This pattern is conceptually identical to llms.txt (introduced by Jeremy Howard), which uses tool calling for progressive disclosure of documentation. The skills pattern applies the same approach to specialized prompts and domain knowledge rather than just documentation pages.

Key characteristics

  • Prompt-driven specialization: Skills are primarily defined by specialized prompts
  • Progressive disclosure: Skills become available based on context or user needs
  • Team distribution: Different teams can develop and maintain skills independently
  • Lightweight composition: Skills are simpler than full sub-agents

When to use

Use the skills pattern when you want a single agent with many possible specializations, you don’t need to enforce specific constraints between skills, or different teams need to develop capabilities independently. Common examples include coding assistants (skills for different languages or tasks), knowledge bases (skills for different domains), and creative assistants (skills for different formats).

Basic implementation

from langchain.tools import tool
from langchain.agents import create_agent

@tool
def load_skill(skill_name: str) -> str:
    """Load a specialized skill prompt.

    Available skills:
    - write_sql: SQL query writing expert
    - review_legal_doc: Legal document reviewer

    Returns the skill's prompt and context.
    """
    # Load skill content from file/database
    ...

agent = create_agent(
    model="gpt-4o",
    tools=[load_skill],
    system_prompt=(
        "You are a helpful assistant. "
        "You have access to two skills: "
        "write_sql and review_legal_doc. "
        "Use load_skill to access them."
    ),
)
For a complete implementation, see the tutorial below.

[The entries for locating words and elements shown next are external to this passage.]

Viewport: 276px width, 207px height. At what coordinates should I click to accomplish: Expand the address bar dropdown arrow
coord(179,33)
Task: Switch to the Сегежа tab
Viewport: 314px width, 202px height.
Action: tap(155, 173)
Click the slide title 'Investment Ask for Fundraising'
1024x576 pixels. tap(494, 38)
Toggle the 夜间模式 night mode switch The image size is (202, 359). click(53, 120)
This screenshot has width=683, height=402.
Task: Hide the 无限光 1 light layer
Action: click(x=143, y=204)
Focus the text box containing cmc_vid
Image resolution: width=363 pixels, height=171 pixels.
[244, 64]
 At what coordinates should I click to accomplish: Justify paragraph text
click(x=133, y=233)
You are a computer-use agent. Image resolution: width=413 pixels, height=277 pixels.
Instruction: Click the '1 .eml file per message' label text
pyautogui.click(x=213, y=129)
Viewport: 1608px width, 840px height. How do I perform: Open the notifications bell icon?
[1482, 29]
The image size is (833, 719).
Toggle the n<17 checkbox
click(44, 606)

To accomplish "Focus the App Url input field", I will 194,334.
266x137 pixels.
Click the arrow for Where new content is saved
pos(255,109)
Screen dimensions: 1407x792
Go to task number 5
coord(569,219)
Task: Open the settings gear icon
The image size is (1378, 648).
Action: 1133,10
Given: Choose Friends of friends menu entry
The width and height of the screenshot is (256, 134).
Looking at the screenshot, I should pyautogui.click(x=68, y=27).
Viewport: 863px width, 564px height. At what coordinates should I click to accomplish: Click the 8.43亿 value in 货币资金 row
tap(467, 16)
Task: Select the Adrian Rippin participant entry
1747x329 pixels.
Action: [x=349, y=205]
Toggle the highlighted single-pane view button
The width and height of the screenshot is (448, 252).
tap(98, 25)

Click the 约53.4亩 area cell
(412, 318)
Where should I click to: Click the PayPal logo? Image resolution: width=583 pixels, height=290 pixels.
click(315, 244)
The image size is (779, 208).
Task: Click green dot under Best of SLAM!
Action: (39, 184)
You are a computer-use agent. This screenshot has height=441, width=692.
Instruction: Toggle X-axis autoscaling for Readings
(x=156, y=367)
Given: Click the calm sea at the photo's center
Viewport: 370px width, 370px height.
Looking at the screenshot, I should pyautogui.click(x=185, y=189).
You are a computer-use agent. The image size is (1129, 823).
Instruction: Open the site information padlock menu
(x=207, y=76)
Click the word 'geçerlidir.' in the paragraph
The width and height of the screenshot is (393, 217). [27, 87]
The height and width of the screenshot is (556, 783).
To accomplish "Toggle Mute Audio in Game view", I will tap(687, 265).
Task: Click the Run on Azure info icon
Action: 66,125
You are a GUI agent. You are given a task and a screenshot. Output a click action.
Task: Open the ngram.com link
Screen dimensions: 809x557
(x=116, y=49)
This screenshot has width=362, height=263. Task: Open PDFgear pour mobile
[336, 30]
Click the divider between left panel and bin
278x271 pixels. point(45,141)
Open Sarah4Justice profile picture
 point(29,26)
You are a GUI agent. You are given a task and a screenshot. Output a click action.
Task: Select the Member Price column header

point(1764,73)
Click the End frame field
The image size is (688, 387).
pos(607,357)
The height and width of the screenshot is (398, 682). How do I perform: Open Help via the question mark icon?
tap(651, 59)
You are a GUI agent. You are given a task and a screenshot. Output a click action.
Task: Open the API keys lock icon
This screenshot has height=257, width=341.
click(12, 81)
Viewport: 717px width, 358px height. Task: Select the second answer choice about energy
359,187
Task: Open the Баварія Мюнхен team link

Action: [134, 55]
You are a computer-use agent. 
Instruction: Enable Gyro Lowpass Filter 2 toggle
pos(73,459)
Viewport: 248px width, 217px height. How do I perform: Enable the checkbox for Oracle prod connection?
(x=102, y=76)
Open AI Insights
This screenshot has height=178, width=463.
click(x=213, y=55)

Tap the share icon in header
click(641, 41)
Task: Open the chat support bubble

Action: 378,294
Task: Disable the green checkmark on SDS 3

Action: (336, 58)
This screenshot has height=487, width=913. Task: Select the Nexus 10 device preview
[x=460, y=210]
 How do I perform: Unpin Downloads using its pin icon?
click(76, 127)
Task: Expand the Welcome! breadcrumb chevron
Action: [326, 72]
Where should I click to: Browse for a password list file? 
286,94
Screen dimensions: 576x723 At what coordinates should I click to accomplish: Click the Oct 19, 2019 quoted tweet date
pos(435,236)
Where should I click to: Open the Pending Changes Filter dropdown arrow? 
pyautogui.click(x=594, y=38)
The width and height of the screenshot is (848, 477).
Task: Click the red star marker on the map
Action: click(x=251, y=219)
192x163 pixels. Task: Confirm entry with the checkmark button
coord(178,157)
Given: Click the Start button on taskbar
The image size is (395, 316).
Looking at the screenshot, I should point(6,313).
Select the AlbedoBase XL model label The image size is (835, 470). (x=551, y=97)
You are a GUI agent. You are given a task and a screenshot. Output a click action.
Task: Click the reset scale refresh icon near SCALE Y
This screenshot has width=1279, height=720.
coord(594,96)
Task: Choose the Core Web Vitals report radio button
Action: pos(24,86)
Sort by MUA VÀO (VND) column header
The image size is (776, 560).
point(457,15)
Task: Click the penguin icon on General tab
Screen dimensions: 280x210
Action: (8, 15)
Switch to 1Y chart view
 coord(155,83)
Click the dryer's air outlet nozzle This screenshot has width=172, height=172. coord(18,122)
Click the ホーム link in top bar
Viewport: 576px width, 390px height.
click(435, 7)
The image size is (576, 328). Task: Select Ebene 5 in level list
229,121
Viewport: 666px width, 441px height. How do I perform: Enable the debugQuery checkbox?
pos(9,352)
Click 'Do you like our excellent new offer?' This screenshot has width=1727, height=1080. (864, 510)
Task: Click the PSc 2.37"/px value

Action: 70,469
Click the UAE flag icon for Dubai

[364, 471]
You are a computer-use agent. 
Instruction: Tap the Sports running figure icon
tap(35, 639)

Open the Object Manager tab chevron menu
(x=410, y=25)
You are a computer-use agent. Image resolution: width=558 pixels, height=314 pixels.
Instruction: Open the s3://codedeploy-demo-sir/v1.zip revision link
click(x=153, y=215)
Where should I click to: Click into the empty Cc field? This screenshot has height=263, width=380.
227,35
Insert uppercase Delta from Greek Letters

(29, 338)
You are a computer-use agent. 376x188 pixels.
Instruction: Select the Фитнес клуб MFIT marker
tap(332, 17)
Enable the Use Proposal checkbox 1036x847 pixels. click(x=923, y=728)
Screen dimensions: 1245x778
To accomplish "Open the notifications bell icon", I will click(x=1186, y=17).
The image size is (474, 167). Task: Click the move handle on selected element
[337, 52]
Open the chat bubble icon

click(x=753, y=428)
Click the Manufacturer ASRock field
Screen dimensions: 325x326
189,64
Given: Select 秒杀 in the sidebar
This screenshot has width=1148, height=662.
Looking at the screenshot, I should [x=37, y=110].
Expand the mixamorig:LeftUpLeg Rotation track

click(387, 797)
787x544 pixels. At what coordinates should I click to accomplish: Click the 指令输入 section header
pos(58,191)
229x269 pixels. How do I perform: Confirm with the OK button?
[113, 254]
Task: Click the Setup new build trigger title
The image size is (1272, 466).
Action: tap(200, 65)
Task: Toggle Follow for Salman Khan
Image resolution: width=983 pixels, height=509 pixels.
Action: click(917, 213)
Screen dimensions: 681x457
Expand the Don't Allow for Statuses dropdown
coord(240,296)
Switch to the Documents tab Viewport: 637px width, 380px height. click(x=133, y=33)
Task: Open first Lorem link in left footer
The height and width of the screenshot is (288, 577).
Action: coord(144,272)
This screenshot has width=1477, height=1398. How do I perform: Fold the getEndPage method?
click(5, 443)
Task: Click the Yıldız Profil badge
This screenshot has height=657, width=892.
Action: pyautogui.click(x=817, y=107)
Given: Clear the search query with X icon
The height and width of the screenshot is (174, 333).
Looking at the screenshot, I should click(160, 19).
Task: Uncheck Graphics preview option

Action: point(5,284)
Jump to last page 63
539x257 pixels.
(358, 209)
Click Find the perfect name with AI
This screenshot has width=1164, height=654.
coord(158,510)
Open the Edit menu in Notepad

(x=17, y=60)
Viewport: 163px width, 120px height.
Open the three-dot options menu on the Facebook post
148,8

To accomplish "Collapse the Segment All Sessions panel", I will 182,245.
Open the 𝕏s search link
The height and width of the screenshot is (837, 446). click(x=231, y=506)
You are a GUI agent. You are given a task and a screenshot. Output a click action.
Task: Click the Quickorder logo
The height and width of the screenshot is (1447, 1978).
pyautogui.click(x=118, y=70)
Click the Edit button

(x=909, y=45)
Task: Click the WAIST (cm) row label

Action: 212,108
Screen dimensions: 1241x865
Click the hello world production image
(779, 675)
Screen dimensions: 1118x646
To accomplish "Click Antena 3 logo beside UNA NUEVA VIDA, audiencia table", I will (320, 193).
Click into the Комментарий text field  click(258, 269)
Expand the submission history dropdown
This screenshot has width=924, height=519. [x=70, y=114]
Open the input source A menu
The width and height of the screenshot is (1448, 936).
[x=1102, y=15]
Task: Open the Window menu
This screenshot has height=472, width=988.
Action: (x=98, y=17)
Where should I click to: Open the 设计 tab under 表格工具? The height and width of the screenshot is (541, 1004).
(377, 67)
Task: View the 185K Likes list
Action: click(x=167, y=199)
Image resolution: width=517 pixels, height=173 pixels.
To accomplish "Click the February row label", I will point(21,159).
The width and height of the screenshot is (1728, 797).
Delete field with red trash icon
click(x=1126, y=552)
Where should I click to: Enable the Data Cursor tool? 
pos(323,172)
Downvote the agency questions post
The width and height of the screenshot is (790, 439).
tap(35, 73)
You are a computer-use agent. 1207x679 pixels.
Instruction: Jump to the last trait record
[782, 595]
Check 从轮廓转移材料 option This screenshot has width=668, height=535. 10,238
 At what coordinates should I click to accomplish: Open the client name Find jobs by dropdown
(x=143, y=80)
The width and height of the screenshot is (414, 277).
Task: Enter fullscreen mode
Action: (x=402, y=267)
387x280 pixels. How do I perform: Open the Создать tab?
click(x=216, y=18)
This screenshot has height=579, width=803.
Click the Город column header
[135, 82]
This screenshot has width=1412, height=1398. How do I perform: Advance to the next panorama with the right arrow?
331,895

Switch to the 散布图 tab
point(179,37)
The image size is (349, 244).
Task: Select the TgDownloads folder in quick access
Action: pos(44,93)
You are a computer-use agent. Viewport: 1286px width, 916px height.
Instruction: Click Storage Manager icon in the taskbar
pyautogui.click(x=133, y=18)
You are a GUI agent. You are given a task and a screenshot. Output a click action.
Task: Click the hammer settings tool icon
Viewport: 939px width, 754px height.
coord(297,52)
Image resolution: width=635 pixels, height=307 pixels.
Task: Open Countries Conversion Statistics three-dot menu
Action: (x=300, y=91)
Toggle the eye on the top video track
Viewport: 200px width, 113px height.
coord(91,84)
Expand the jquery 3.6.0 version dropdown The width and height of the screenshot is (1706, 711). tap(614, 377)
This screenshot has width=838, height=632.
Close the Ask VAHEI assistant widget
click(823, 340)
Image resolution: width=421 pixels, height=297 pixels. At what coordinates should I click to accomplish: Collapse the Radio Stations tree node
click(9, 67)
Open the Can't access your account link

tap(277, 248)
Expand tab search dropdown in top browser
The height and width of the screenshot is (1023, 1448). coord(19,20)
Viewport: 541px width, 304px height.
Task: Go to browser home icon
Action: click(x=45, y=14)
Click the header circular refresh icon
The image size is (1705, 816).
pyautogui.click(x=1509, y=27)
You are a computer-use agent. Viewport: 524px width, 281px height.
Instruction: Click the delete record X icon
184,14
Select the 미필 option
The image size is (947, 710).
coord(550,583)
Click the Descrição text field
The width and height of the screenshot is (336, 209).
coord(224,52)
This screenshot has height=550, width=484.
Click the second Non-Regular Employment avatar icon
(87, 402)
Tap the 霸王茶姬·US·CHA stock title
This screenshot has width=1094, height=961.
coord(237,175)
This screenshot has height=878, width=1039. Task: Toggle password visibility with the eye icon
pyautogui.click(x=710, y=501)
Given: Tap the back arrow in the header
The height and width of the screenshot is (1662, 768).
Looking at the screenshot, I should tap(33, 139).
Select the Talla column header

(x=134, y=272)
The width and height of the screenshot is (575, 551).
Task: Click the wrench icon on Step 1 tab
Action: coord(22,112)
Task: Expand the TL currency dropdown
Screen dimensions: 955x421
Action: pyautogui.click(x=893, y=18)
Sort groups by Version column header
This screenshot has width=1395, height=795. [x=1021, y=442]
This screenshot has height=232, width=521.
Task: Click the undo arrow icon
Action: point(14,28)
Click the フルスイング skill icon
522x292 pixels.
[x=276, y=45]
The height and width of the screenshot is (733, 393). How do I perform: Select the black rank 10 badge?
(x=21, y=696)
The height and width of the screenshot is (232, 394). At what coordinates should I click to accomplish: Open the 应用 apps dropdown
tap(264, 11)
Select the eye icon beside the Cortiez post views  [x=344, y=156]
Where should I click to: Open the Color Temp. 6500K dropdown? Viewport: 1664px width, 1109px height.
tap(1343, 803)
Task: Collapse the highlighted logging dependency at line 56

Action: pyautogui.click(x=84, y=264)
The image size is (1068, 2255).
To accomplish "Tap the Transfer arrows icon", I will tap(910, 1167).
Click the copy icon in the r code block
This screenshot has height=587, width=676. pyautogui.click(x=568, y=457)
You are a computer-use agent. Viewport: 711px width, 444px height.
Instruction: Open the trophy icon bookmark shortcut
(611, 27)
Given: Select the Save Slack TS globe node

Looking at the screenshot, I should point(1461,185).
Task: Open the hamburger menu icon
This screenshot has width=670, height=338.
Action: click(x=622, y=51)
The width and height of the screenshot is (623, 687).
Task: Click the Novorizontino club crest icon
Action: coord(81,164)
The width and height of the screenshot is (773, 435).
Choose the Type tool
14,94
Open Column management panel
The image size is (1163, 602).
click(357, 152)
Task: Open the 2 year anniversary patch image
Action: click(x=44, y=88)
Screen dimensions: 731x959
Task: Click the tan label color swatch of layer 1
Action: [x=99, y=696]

Tutorial: Build a SQL assistant with on-demand skills

Learn how to implement skills with progressive disclosure, where the agent loads specialized prompts and schemas on-demand rather than upfront.

Extending the pattern

When writing custom implementations, you can extend the basic skills pattern in several ways:
  • Dynamic tool registration: Combine progressive disclosure with state management to register new tools as skills load. For example, loading a “database_admin” skill could both add specialized context and register database-specific tools (backup, restore, migrate). This uses the same tool-and-state mechanisms used across multi-agent patterns—tools updating state to dynamically change agent capabilities.
  • Hierarchical skills: Skills can define other skills in a tree structure, creating nested specializations. For instance, loading a “data_science” skill might make available sub-skills like “pandas_expert”, “visualization”, and “statistical_analysis”. Each sub-skill can be loaded independently as needed, allowing for fine-grained progressive disclosure of domain knowledge. This hierarchical approach helps manage large knowledge bases by organizing capabilities into logical groupings that can be discovered and loaded on-demand.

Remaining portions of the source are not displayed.